> Goal of the exercise: Below are some entries; state how many of their lines contain the word "will", with nothing else in the reply.

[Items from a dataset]
┌──

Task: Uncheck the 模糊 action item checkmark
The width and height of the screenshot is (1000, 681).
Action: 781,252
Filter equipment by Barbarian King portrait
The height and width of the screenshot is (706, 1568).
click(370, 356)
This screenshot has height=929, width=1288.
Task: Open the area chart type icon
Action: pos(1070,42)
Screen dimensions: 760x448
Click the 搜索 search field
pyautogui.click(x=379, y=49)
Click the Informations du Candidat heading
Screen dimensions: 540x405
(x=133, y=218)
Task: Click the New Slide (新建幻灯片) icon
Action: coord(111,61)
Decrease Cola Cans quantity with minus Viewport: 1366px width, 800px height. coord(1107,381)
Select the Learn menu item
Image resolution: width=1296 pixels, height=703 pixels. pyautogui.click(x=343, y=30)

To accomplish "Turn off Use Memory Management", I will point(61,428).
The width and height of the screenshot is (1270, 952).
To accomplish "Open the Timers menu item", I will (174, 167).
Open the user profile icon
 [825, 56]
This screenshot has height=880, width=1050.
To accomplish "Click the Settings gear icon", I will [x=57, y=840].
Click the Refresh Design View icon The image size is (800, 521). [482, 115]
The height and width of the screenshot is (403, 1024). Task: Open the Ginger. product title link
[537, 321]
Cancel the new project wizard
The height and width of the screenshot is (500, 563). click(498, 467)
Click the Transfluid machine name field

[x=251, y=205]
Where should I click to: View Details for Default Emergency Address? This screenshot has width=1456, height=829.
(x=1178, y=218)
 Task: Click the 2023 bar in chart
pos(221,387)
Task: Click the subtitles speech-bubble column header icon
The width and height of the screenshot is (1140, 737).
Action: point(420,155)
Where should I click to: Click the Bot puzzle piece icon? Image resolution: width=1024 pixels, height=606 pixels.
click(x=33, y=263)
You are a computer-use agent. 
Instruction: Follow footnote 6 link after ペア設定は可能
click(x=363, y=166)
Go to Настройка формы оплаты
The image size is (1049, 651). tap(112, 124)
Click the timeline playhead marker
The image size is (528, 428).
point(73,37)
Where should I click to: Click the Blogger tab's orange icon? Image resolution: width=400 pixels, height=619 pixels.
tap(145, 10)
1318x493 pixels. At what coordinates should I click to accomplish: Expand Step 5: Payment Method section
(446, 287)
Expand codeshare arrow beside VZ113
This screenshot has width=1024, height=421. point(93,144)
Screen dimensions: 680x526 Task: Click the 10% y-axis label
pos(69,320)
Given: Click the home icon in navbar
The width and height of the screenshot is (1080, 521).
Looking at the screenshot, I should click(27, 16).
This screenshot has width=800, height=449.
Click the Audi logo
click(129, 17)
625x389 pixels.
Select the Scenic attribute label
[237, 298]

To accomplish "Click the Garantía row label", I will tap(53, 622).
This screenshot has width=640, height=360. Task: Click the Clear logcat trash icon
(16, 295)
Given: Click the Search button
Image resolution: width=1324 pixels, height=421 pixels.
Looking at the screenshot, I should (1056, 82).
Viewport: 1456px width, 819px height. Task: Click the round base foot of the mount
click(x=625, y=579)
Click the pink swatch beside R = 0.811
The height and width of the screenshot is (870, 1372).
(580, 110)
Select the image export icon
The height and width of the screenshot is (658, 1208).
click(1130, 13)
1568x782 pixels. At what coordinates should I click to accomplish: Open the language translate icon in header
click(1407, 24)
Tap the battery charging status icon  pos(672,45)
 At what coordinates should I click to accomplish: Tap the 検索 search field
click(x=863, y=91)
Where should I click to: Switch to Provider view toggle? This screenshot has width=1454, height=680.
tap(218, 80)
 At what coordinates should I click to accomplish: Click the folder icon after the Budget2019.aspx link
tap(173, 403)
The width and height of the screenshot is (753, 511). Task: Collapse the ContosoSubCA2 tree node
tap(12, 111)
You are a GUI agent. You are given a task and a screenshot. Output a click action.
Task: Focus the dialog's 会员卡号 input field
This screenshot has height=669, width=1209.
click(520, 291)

└──

> Answer to the exercise: 4